▶ [Task to complete] Reproduce, please, the line that holds "This screenshot has height=493, width=642." and all later lines through the end of the entries below, exactly; omit pictures.

┌──

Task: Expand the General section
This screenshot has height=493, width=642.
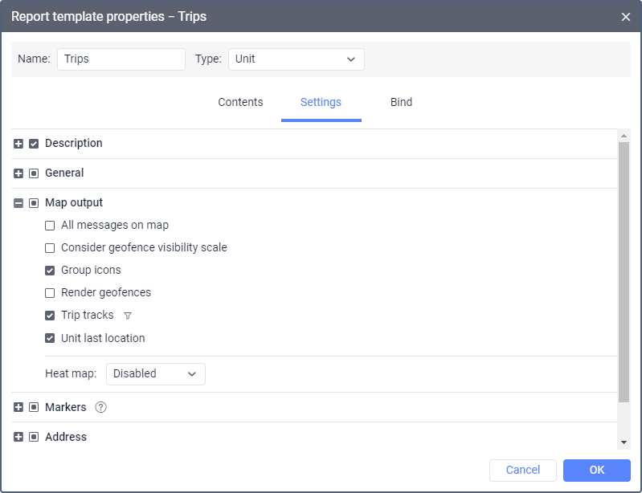Action: coord(18,173)
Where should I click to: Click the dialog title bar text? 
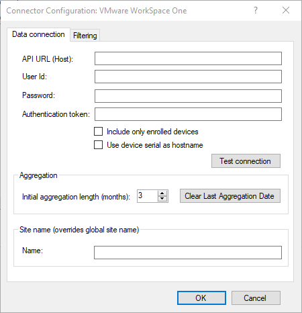click(97, 11)
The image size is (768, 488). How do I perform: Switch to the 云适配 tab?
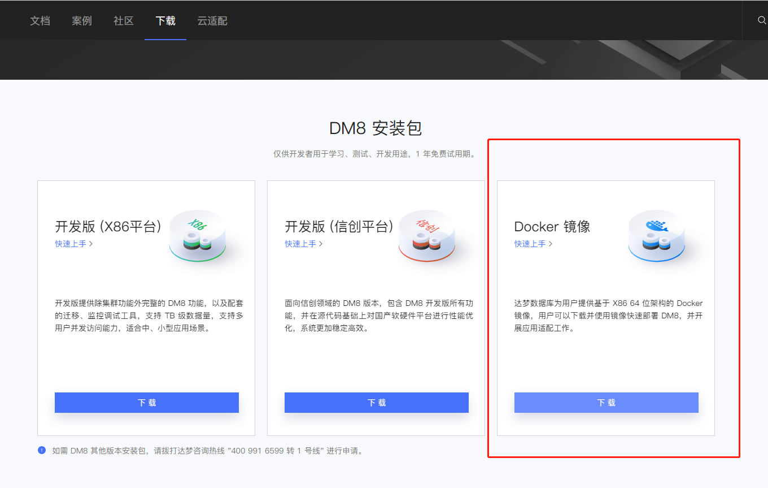tap(212, 20)
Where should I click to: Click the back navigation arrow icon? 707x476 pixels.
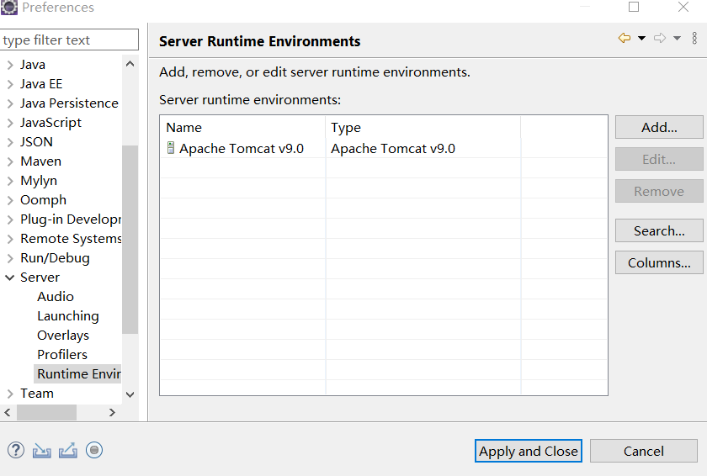point(624,39)
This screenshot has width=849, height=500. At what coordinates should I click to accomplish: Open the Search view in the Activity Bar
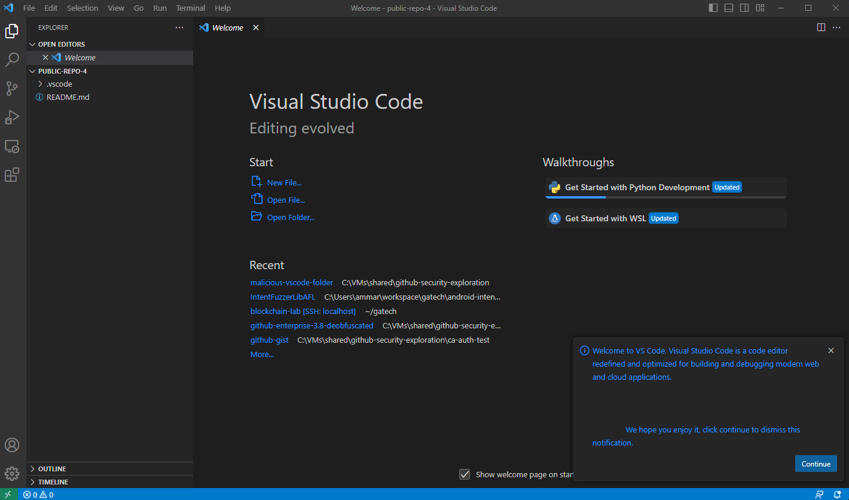coord(12,59)
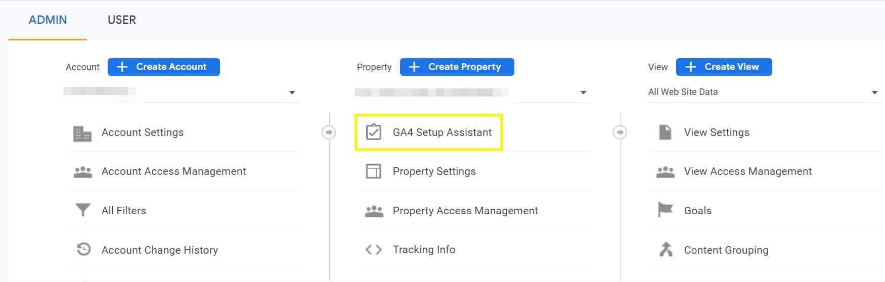Click the Create View button
Image resolution: width=885 pixels, height=282 pixels.
point(724,67)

└──

▶ [Answer to the problem]
This screenshot has height=493, width=642.
Action: coord(18,173)
Where should I click to: Click the dialog title bar text? 
click(97, 11)
The image size is (768, 488). How do I perform: Switch to the 云适配 tab?
tap(212, 20)
Where should I click to: Click the back navigation arrow icon? 707x476 pixels.
point(624,39)
This screenshot has width=849, height=500. At what coordinates should I click to accomplish: Open the Search view in the Activity Bar
coord(12,59)
Click the Create View button
Image resolution: width=885 pixels, height=282 pixels.
point(724,67)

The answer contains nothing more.